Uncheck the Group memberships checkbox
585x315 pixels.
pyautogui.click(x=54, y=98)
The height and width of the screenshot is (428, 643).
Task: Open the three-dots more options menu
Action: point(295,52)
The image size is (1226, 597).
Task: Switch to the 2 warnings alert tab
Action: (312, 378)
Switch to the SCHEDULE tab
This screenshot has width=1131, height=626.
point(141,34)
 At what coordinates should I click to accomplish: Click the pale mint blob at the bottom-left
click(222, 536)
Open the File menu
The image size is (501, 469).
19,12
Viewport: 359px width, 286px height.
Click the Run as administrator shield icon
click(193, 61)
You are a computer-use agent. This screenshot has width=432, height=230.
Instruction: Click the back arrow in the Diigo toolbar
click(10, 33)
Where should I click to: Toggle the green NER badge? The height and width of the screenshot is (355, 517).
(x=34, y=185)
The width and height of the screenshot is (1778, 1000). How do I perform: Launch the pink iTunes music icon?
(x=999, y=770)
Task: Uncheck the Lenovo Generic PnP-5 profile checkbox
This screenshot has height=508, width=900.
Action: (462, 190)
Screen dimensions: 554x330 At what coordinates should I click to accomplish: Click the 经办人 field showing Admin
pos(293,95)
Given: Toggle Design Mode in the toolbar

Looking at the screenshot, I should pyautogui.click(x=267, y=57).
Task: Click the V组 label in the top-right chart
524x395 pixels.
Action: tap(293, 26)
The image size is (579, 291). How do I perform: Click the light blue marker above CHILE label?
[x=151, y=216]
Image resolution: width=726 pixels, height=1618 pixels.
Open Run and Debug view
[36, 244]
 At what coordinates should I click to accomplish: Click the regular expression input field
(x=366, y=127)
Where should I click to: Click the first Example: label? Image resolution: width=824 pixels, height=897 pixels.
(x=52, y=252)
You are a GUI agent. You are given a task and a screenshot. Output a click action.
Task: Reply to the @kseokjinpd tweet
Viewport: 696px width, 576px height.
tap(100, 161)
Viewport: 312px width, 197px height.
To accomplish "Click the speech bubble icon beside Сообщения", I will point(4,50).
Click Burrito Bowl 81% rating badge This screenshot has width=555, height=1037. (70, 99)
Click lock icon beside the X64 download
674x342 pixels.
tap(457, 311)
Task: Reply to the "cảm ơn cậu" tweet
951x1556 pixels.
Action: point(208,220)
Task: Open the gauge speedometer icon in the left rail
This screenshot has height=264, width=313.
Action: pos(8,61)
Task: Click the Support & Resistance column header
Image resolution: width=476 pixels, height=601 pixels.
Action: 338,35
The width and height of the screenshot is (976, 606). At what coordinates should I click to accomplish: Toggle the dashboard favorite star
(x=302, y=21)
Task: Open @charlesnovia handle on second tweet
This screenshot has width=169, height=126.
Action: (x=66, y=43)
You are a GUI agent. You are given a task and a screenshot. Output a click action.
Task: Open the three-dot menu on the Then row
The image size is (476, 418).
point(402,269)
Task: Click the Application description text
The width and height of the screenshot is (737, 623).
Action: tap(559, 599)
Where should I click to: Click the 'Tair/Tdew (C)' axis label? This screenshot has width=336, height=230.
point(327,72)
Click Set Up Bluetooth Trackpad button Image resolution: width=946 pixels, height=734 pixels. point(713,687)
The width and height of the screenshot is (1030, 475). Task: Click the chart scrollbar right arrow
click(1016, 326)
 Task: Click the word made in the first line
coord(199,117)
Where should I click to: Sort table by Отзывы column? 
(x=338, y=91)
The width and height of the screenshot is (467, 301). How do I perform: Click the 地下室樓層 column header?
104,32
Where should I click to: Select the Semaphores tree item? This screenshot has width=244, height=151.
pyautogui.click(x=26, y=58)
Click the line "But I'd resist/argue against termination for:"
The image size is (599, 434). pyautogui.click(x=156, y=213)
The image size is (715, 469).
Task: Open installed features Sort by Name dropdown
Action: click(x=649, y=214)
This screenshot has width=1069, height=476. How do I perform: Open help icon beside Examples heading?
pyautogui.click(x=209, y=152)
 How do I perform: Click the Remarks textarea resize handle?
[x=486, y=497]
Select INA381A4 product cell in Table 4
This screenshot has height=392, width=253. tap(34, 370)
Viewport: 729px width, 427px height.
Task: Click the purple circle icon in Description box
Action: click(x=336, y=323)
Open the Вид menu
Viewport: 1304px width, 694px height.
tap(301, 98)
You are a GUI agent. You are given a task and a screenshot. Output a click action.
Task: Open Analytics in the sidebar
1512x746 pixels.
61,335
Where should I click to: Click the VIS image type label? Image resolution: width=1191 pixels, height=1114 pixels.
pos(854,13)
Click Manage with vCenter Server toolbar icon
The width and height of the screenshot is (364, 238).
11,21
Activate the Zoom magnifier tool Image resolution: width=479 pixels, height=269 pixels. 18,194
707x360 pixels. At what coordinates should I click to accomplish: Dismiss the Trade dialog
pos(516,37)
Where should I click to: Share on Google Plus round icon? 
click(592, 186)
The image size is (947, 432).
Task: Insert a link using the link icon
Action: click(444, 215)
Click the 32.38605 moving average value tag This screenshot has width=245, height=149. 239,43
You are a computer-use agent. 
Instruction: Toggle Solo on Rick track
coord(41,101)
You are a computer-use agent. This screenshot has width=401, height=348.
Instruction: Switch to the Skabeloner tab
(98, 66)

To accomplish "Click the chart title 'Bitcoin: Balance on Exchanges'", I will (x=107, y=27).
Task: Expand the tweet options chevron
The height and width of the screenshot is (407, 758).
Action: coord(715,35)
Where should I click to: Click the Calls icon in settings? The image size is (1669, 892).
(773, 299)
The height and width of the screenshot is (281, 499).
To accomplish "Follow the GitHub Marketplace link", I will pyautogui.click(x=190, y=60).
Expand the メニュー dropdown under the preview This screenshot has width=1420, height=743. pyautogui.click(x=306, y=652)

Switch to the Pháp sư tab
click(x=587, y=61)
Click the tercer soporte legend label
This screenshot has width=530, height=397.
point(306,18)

○ ○ ○

▸ Exercise description
Search the data for "computer" and list every line in which it occurs.

▸ Solution to this task
You are a computer-use agent. This screenshot has width=432, height=230.
You are a computer-use agent. 
You are a computer-use agent. This screenshot has width=401, height=348.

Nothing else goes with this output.